REQUIREMENT >> Restate each entry exactly, without pictures.

DATA IN THIS EXERCISE >>
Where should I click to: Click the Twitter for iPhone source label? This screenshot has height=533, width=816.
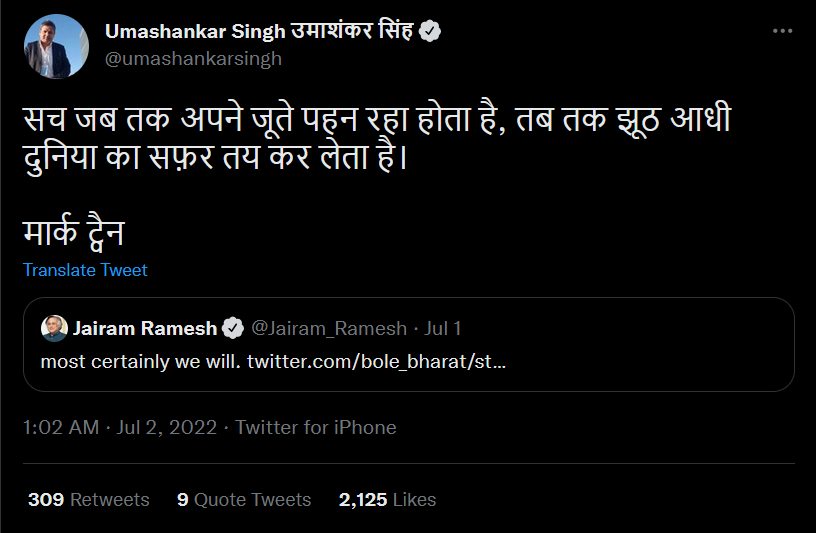pyautogui.click(x=316, y=427)
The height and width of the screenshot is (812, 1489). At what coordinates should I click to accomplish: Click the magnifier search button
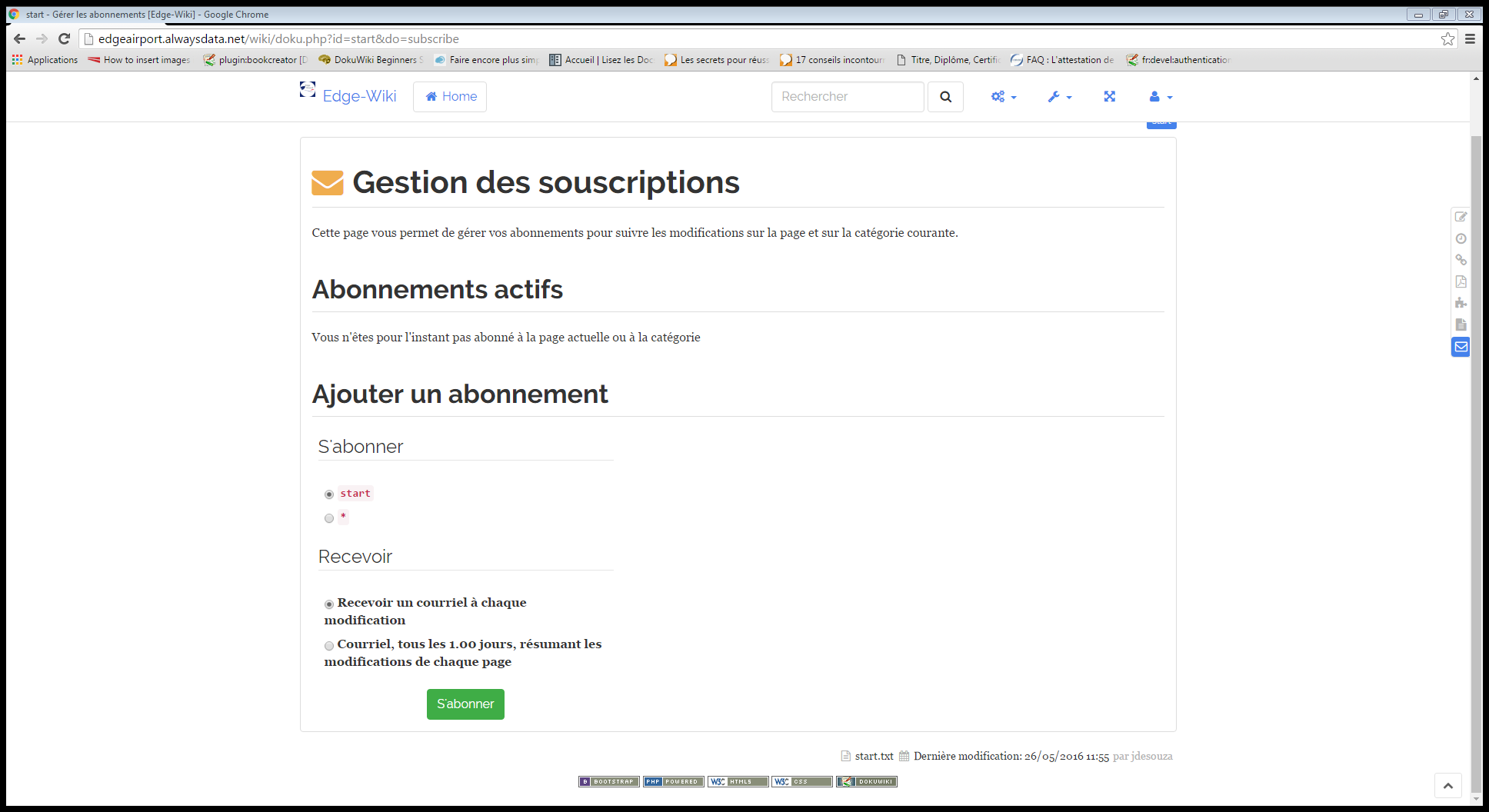coord(945,97)
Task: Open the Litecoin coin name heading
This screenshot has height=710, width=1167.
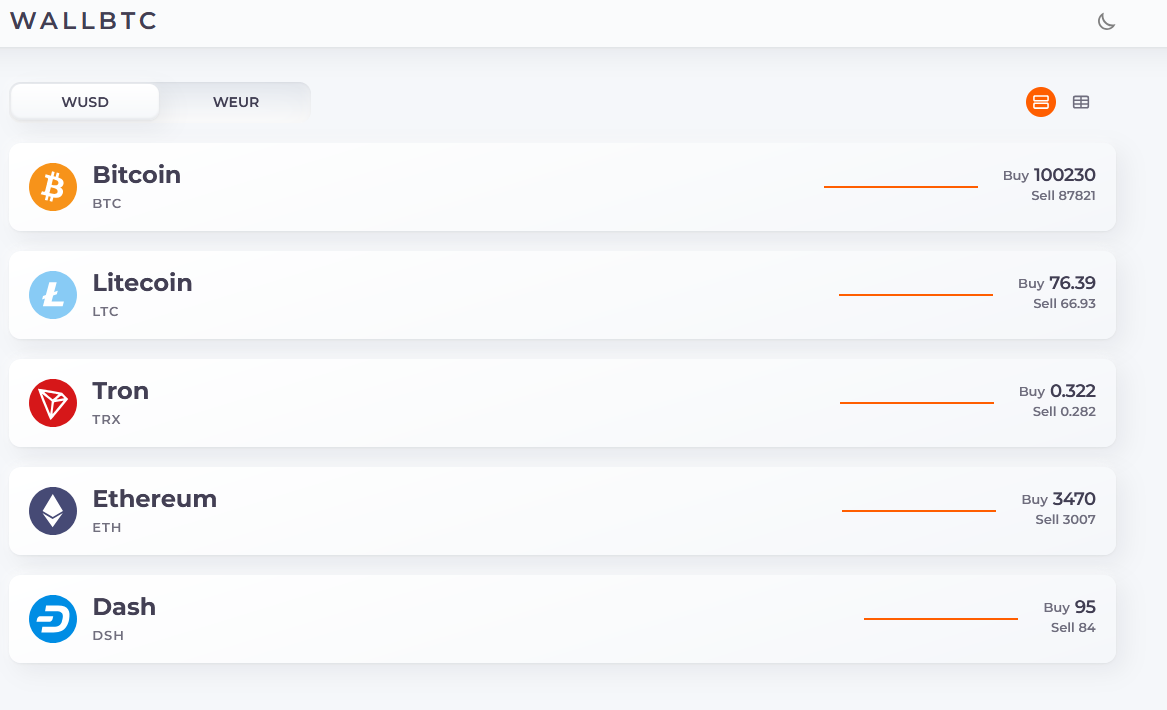Action: tap(142, 283)
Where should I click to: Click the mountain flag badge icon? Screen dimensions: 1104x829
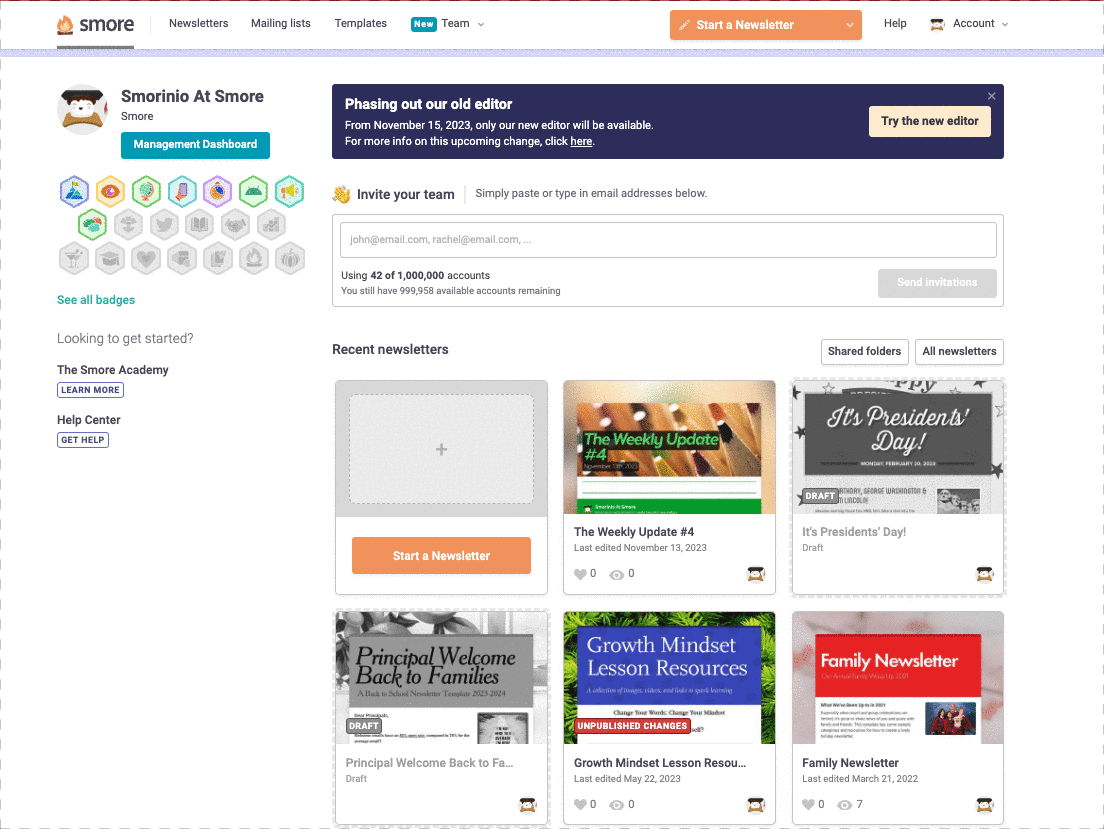coord(74,190)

RESPONSE TO THIS EXERCISE >>
Where should I click to: Click the Twitter for iPhone source label? This screenshot has height=533, width=816.
pyautogui.click(x=316, y=427)
The height and width of the screenshot is (812, 1489). At what coordinates should I click to accomplish: Click the magnifier search button
coord(945,97)
Task: Open the Litecoin coin name heading
This screenshot has height=710, width=1167.
Action: tap(142, 283)
Where should I click to: Click the mountain flag badge icon? Screen dimensions: 1104x829
coord(74,190)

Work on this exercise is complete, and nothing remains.